Since Otzi's skin has darkened over time, it wasn't easy to detect all the tattoos. But scientists have already confirmed tattoos of at least 50 in number... some of them taking on the form of crosses & parallel lines that are all black and some were as long as 4cm. Fortunately, an Italian team led by Marco Samadelli of EURAC Research has turned to a non-invasive imaging technique which captures light at different wavelengths (from infrared to ultraviolet) which helped them reveal never-before-seen tattoos that are thousands of years older than us!
Unlike modern tattooing that uses electricity and needles, these were theoretically made by rubbing charcoal into fine incisions.
The tattoos were divided into 19 groups across his body including groups of lines to the left and right of the spinal column, left calf, right instep, inner and outer ankle joint, and on the chest at the height of the lowermost rib.
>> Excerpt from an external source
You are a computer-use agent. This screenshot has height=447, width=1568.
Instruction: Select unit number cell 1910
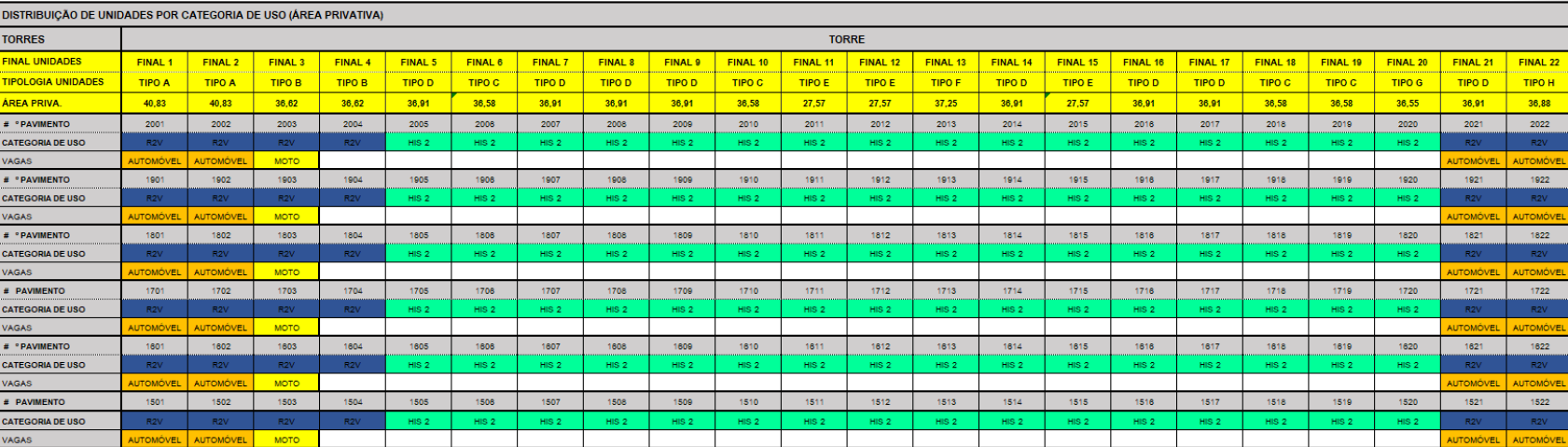click(748, 180)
There are also 2 lines across his left wrist and across appears on the back of his right knee, next to the Achilles tendon.
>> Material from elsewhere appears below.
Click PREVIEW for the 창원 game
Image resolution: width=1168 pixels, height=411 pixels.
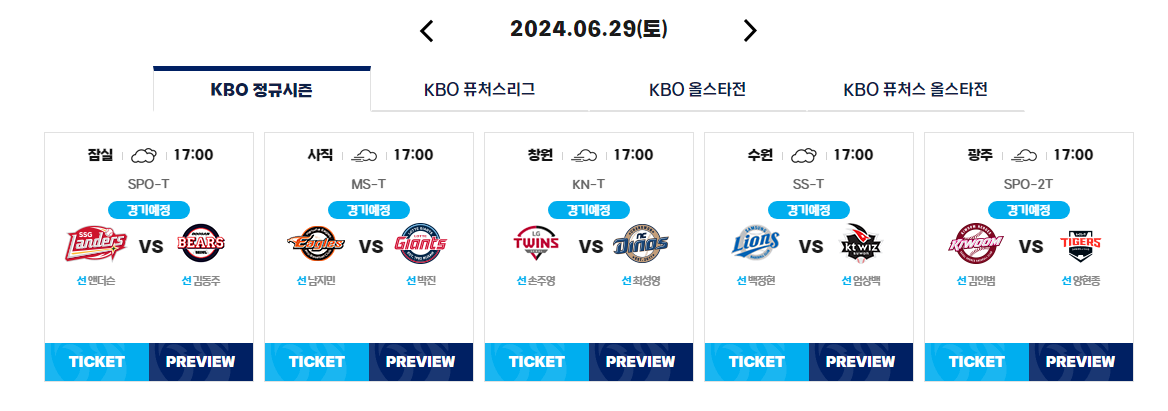point(641,362)
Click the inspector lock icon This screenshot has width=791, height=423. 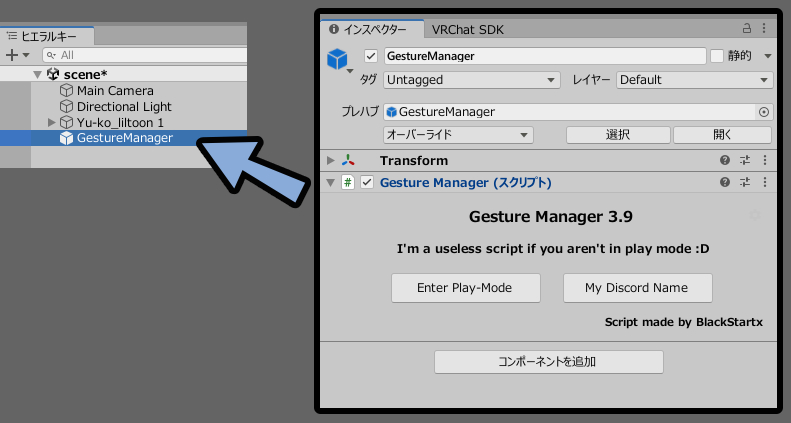747,28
Furthermore, scientists discovered that many of his tattoos are located on parts (such as the lower back and joints) that may have caused him pain due to degeneration or disease suggesting that Otzi might have got them for medical and therapeutic purposes! Many of the inked spots on Otzi seem to correspond to skin acupuncture lines where acupuncture became a form of healing in Asia that originated thousands of years after Otzi's time.
Otzi is currently housed at the South Tyrol Museum of Archaeology in Italy. The findings were published in the Journal of Cultural Heritage.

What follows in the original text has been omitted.